しかし、代用水堀開削に先立っての関係諸村、とりわけ取入口たる鎌庭村(現千代川村)と堀筋にあたる国生・向石下両村との協議が不十分であったため、用水堀は完成したものの、これら三か村が水損・潰地・道橋の新規普請等を理由に反対したため、代用水堀への通水は中止となり、古間木沼干拓自体も中止同様になった。

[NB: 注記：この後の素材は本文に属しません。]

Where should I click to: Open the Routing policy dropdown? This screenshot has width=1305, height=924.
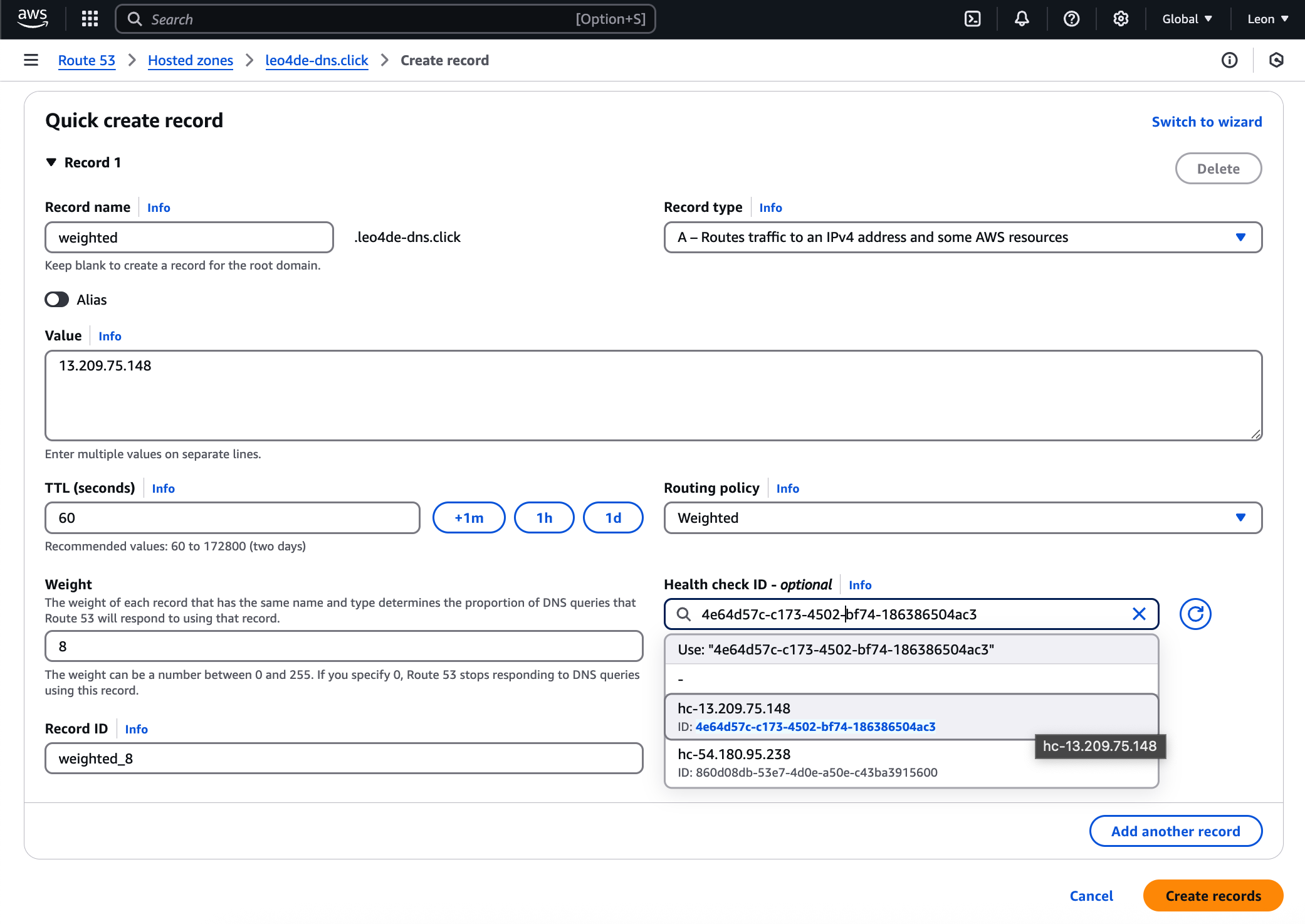pyautogui.click(x=962, y=518)
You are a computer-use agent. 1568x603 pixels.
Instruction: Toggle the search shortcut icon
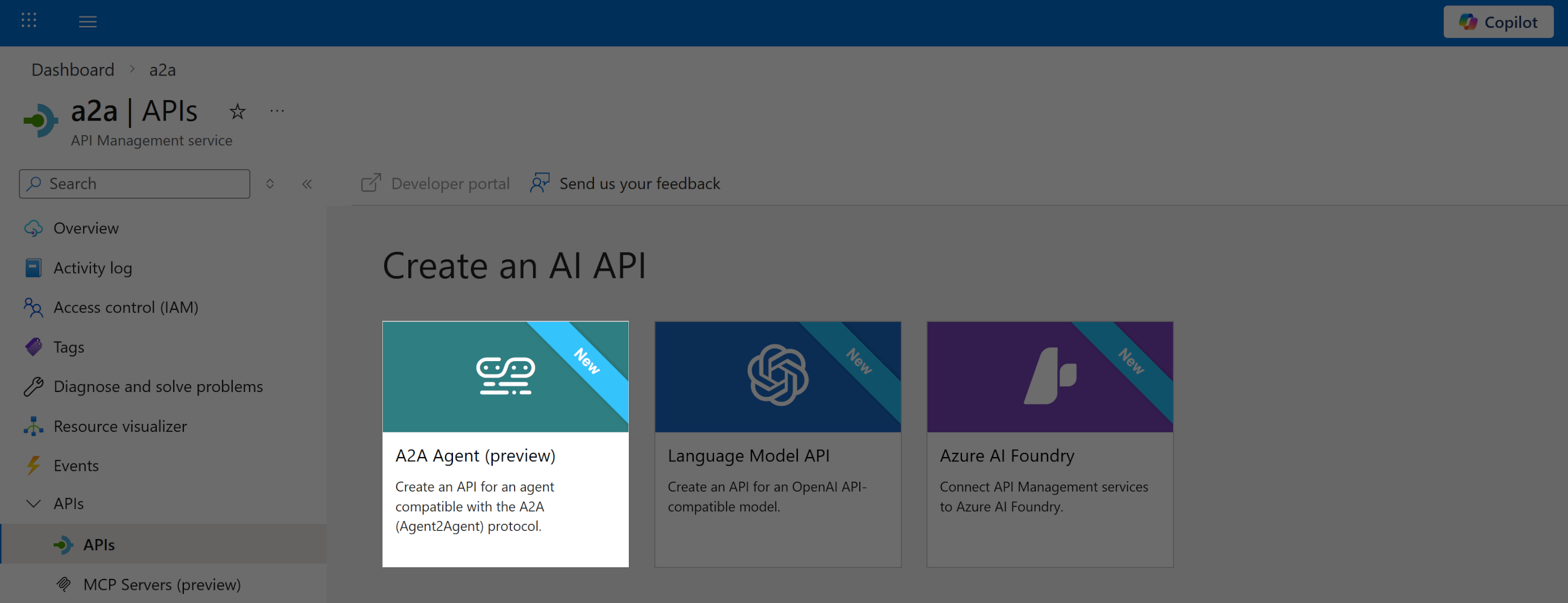[270, 183]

享保五年(一七二〇)大輪村金左衛門・江戸新材木町久右衛門・同本所御台所町藤懸屋武左衛門・同金五郎によって古間木沼干拓の願書が再提出され、同沼を用水源としている古間木・蔵持・大輪・花嶋・羽生各村の代用水として、国生村地先の鬼怒川から取水することとし、向石下・国生両村地内を新規掘削する代用水堀開削案が提示された。これに対し、向石下・国生両村は、この案では用水堀が向石下・国生両村の谷ツ田を分断してしまうため、本来、谷ツ田から両村の用水源である国生沼へ落ちる水が用水堀に落ちてしまい、渇水の恐れがある。用水堀への新規の道橋普請にともなう経費負担の増加が避けられない。鬼怒川大水にともなう用水堀からの出水によって水損の恐れがあるとして、古間木沼干拓自体には反対しないものの、代用水堀開削に反対している。この問題は、幕府勘定奉行所まで提訴され、双方召喚の上、大輪村金左衛門ら古間木沼の新田開発請負願人四名から代用水堀の路線変更が申し出され、向石下・国生両村地内への掘削は取り止める旨の証文が作成された(増田務家文書)。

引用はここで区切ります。